Yelling "socialism" won't get the job done
Biden's budget, even if going nowhere, needs a responsible critique and counterpoint.
President Joe Biden's proposed 2024 budget is a serious document deserving serious consideration, even though, with Republicans in charge of the House, it isn’t going anywhere.
Biden has always been a weathervane, pointing in the direction of the prevailing winds in the Democratic Party. His budget represents the party’s commitment to transforming the political economy of the United States into a European-style social democracy. Moreover, since the budget isn’t going anywhere, it is a political statement encompassing the case Democrats intend to make to the electorate. They believe this is a winning argument regarding the future of the country.
And it may end up being so by default. The Republican Party doesn’t seem capable or inclined to mount a responsible critique of where Democrats propose to take the country, or to articulate a comprehensible alternative direction.
A European-style social democracy features an expansive social welfare system extending far beyond providing a safety net for the poor. It includes a market economy, but a highly regulated one, particularly the labor market. And more government control of the direction of the economy, through industrial policy favoring some sectors and a greater reliance on public investment rather than private investment.
A European-style social democracy works, in the sense of providing a decent standard of living. But European political economies, as a general rule, are less dynamic and creative than the U.S. political economy, with its less extensive social welfare system and a freer and more robust private sector economy. European economies create fewer new opportunities, and young adults in particular have difficulty finding a footing.
Biden’s budget, along with previous enactments, clearly move the United States toward becoming a European-style social democracy. Social welfare benefits for the middle class are greatly expanded. Industrial policy has been adopted for the energy sector and computer chips. Price controls for some prescription drugs have been imposed and more are advocated.
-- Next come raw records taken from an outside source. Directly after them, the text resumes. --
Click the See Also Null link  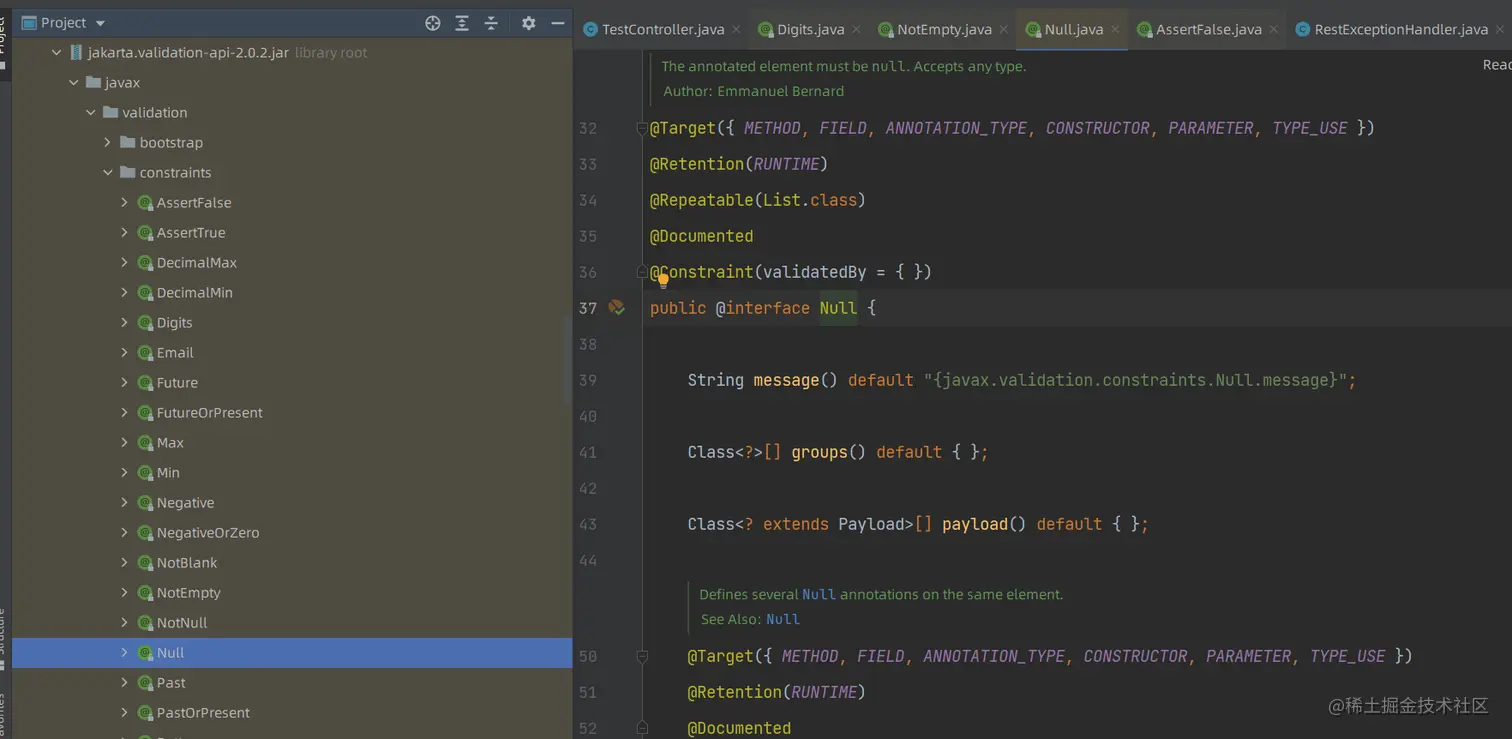click(783, 619)
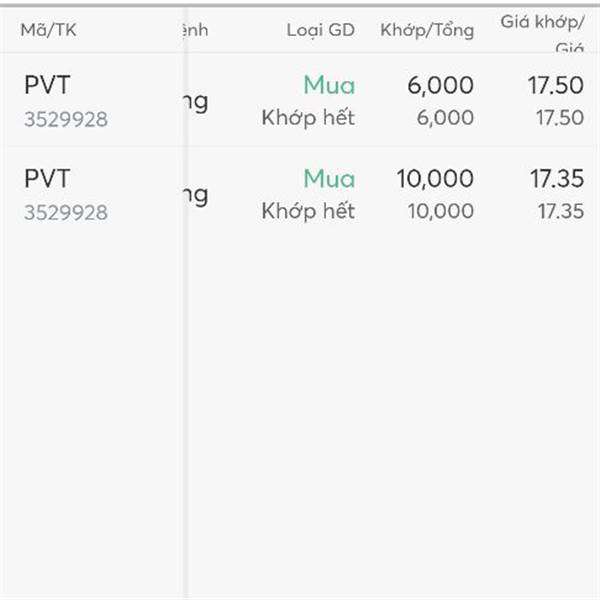Image resolution: width=600 pixels, height=600 pixels.
Task: Select the bold matched price 17.35
Action: 556,179
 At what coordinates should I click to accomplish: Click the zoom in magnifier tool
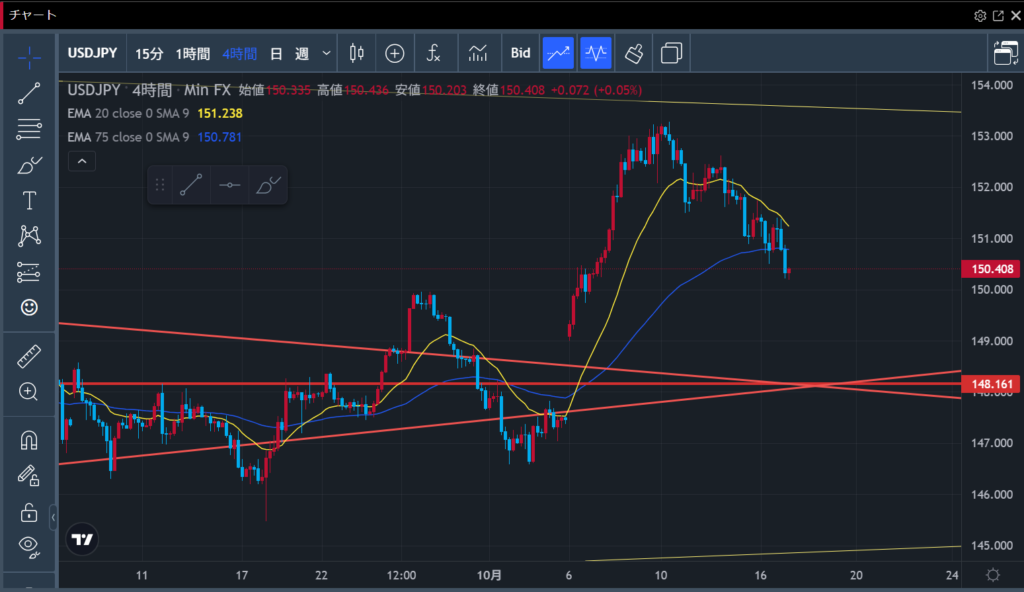(x=29, y=391)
Public investment is increased while potential private sector investment capital is taxed away.
Biden’s budget, however, also reveals the inherent failure in the Democratic approach to transforming the U.S. political economy into a European-style social democracy. The Democrats propose to have a European-style social democracy without the tax structure the Europeans use to pay for it.
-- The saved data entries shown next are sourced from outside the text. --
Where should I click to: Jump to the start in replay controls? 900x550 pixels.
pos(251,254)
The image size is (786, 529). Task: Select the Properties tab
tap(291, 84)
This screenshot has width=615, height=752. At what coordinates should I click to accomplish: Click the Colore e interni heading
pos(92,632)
In Europe, a broad-based consumption tax, the value-added tax, is the horse that generates the revenue to pay for the expansive social welfare system. Instead, Biden proposes to pay for it with increased taxes on the rich, which he defines as anyone making more than $400,000 a year.
Biden advocates increasing the top rate on individual income, capital gains, corporate profits, and the Medicare investment income surcharge. He wants to expand income subject to the surcharge. And he wants an annual tax on the unrealized capital gains of the affluent.
The cumulative effect of all these increases would be to create a tax climate for work and private investment in the United States inferior to that which prevails in Europe, a sharp reversal of what has historically been a U.S. advantage. And it still wouldn’t pay for all the government Biden wants.
Historically, federal revenues in the United States have been about 18% of GDP and expenditures around 21%. Under Biden’s proposed budget, revenues would increase to an estimated 20% of GDP, but spending would increase to 25%.
That’s a chronic annual deficit of 5% of GDP, even after soaking the rich in every way Biden can conjure. As a point of reference, European Union rules forbid annual deficits greater than 3% of GDP in normal economic times.
Federal borrowing should be limited to major physical assets, such as fighter jets and buildings, for which borrowing is fiscally responsible. For 2024, Biden’s budget has a deficit of $1.8 trillion. But he only proposes $436 billion in new capital assets. So, around $1.4 trillion in additional borrowing to irresponsibly pay for operating expenses.
The typical response of a Republican politician to all this is to denounce and dismiss it as socialism. That fails to meet the moment and the challenge of the Democratic commitment to transforming our political economy into a European-style social democracy.
In the first place, it isn’t socialism, if that term is to retain any useful meaning. European social democracies include a market economy and not much in the way of government ownership of the means of production.
In the second place, that term no longer packs the political punch it formerly produced. The failure of socialism and the superior performance of democratic capitalism is no longer accepted as a truism, particularly among younger voters.
The Democrat argument is easier to make: these are the additional things we want the government to do for you.
The argument against it is more complicated and less straightforward. It includes the importance of private sector investment capital in expanding opportunity for all, particularly the young. The impossibility of funding a European-style social welfare system strictly by taxing the rich. The potential danger in running chronic large deficits and borrowing to cover operating expenses.
These arguments are being made by think tankers and conservative commentators. But Republican politicians want to make elections about cultural issues. And they shrink from fully engaging the Democrats on what kind of political economy best serves the country’s future. Instead, they mostly seek to avoid stepping into what they perceive as Democratic traps, such as having an adult discussion about what to do regarding Social Security and Medicare in light of the declining ratio of workers to retirees.
Some of the cultural issues are vitally important to the future of the country as well. But, at present, the Republican Party isn’t led by politicians up to the broader challenge presented by what the Biden budget represents.